----- The input

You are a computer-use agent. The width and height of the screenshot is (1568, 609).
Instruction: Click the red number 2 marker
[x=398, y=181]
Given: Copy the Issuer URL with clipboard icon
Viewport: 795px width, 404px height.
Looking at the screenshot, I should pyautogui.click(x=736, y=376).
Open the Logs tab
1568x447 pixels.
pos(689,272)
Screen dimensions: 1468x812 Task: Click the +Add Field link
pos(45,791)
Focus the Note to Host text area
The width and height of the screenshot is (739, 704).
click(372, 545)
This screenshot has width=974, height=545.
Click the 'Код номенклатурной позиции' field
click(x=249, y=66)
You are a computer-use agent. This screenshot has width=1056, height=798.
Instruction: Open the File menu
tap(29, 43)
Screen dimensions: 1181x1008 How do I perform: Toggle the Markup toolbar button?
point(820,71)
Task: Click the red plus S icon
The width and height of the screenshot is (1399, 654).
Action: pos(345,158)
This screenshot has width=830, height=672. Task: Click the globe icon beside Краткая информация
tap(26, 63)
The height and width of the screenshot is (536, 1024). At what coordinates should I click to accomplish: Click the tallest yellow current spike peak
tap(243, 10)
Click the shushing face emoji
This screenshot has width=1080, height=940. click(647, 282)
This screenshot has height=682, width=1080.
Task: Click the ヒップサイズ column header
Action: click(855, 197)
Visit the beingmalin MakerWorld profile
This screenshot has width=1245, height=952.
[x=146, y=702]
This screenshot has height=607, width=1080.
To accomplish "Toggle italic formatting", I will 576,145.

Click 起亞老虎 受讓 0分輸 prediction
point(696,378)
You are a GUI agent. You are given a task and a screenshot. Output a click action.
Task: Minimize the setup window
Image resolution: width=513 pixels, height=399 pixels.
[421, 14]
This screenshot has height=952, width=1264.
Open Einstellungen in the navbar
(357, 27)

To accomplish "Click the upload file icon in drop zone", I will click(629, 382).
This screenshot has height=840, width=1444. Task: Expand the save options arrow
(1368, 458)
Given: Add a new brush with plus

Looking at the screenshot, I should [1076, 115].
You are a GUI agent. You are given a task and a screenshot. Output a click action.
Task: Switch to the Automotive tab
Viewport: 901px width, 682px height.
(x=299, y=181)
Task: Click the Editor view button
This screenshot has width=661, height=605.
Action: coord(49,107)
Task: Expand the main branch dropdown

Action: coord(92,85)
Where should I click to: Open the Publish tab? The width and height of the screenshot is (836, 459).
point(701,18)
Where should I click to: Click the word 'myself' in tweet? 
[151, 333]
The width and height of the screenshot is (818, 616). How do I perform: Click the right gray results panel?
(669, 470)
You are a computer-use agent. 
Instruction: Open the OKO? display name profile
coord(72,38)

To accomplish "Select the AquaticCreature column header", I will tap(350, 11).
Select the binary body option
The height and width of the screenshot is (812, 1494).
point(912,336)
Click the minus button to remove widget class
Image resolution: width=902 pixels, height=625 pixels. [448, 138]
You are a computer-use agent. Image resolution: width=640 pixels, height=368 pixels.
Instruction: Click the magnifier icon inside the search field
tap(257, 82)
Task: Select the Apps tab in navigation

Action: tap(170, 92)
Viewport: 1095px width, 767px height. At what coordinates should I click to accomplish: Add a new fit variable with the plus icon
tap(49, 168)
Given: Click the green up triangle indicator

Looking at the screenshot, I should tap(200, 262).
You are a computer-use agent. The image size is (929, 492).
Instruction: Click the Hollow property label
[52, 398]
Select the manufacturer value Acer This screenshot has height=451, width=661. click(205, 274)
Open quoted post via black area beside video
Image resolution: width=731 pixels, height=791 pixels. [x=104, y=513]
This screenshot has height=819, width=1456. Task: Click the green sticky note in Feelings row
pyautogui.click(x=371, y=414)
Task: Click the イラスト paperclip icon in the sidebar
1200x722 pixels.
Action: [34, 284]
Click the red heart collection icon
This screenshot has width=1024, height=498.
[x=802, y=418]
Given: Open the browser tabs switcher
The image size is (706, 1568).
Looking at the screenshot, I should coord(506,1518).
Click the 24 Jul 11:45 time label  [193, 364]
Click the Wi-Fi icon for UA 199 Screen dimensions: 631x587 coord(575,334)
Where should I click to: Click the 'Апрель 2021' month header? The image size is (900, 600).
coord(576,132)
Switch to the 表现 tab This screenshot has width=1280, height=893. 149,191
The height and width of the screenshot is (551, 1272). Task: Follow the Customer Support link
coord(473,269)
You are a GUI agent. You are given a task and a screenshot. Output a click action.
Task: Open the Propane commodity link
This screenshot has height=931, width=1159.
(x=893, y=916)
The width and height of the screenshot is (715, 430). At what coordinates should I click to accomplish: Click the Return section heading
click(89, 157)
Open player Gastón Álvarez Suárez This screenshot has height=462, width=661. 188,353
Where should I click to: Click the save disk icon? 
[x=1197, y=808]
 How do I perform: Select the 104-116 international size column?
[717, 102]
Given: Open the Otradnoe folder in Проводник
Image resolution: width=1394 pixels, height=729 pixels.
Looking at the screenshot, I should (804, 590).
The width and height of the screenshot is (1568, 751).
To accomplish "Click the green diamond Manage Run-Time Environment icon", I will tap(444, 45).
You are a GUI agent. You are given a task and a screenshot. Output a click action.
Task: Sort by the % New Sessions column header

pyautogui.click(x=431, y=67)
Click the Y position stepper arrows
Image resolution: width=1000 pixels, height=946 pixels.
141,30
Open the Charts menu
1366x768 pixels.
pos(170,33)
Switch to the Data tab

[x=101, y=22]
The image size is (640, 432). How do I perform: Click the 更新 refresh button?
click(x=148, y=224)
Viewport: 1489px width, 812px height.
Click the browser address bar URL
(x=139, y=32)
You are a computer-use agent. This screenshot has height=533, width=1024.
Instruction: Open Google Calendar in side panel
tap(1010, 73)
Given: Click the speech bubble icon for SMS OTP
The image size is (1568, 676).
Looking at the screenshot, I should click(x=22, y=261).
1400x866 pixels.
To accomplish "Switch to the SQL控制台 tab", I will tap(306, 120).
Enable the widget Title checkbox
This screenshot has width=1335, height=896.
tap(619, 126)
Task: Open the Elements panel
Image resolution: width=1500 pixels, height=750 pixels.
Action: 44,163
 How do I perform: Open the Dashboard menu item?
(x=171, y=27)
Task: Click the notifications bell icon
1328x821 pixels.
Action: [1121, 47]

----------

_Set problem:_ Copy the lines from the one with "Click the minus button to remove widget class" up to and including the one with "tap(257, 82)".

_Solution to this problem:_
Click the minus button to remove widget class
Image resolution: width=902 pixels, height=625 pixels. [448, 138]
You are a computer-use agent. Image resolution: width=640 pixels, height=368 pixels.
Instruction: Click the magnifier icon inside the search field
tap(257, 82)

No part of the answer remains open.